Hacker News new | past | comments | ask | show | jobs | submit login
Lyra V2 – a better, faster, and more versatile speech codec (googleblog.com)
229 points by HieronymusBosch on Sept 30, 2022 | hide | past | favorite | 68 comments

Check out also Codec2, Open Source as well, which offers really good quality down to 700 bit/s. It has been ported to small MCUs such as the ESP32, STM32 etc. also supported by Arduino libraries.




> Check out also Codec2, Open Source as well, which offers really good quality down to 700 bit/s

Yes, but it tops out at 3200b/s:

* https://en.wikipedia.org/wiki/Codec_2

Lyra V2 seems to start there and then goes up to teens of kb/s, at which point Opus can perhaps take over the job.

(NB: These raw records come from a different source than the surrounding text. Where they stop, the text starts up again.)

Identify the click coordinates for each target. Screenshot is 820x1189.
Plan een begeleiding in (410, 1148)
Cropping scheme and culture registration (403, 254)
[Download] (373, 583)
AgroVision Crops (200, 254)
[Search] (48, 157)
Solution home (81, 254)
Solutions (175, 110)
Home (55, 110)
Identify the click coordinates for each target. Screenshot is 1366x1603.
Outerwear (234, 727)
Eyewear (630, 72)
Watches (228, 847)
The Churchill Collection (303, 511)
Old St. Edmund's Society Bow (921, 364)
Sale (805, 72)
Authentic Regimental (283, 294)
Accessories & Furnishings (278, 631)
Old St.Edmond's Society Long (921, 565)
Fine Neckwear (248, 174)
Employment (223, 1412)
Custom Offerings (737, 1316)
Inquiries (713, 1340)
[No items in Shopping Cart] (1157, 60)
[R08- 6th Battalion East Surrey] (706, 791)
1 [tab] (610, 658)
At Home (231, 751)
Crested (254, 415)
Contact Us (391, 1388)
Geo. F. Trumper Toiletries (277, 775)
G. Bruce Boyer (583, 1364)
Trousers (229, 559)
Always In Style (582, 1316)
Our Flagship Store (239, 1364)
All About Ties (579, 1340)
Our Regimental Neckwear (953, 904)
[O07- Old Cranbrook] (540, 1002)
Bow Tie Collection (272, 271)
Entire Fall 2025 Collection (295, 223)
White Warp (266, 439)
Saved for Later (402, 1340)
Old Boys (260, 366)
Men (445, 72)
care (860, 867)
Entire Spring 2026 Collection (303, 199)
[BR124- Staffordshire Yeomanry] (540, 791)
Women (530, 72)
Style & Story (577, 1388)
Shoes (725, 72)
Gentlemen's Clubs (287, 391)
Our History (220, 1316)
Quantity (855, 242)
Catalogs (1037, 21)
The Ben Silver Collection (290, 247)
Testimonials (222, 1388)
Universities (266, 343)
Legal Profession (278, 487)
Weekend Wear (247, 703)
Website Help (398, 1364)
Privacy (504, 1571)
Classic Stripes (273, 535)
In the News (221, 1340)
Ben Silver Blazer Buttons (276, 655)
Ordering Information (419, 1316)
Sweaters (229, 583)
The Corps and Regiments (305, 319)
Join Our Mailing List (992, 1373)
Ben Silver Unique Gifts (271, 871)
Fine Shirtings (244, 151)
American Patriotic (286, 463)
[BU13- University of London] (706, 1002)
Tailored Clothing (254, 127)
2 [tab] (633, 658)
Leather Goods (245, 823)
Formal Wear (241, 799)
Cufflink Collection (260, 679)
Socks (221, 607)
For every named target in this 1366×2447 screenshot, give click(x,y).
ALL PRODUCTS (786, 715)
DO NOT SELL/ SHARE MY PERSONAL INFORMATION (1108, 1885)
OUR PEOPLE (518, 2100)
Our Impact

Yes, that is done on purpose. The goal of the project is to be used in HF/VHF voice communications so it makes sense. That low bandwidth usage allows it to be employed from ordinary HAM gear down to cheap LoRa modules, a feature that opens huge possibilities like building point to point or multipoint encrypted communications with portable devices not tied to cellphone towers, which in some areas of the world would be so useful these days.

>employed from ordinary HAM gear down to cheap LoRa modules, a feature that opens huge possibilities like building point to point or multipoint encrypted communications

I hope you aren't suggesting that encryption should be used on amateur bands.

Of course not; I'm aware that encryption is illegal in HAM bands, I was referring to other uses in emergency situations.

It's not a big deal, there's rarely any enforcement of this, no-one cares except for the usual angry hams.

That’s how the commons gets tragedied…

Is that not a good idea?

It's not legal. Most countries prohibit encryption of Amateur Radio transmissions in most cases. Some countries have exceptions such as emergency communications or satellite control. [0]

[0] https://ham.stackexchange.com/questions/72/encrypted-traffic...

It's a can-of-worms topic...

You mean like the Helium network where they are trying to get enough users with LoRa boxes to replace the telcos ?

[1] https://www.helium.com/

Helium's LoRa network has a vanishingly small number of paying users despite it's size.

Great move for a pump and dump scheme tho, now they are moving onto CBRS LTE with a whole new token separate from HNT.

It's astounding to me that you can get intelligible speech at seven 700 bps.

700 bits is less than the ASCII of this comment.

Have fun reading that comment out loud in 1 second.

Is there an open codec that concentrates on low CPU usage? I'm fine with it not being very bandwidth efficient.

Opus is a very good codec, but it's not amazing CPU-wise. I work on a VR world, and audio encoding is usually our most limiting factor when running on an VPS. We have the capability to negotiate codecs, so the high cpu/low bandwidth use case is already covered.

What I'm looking for specifically:

* Low CPU usage

* Support for high bitrate, suitable for music and sounds other than voice

* Low latency

It sounds like you’re asking for uncompressed audio? That meets all of your listed requirements. 48kHz * 16bit, single channel = 768kbit/s

We support that already, yup. But it never hurts to see if there's something better than that out there.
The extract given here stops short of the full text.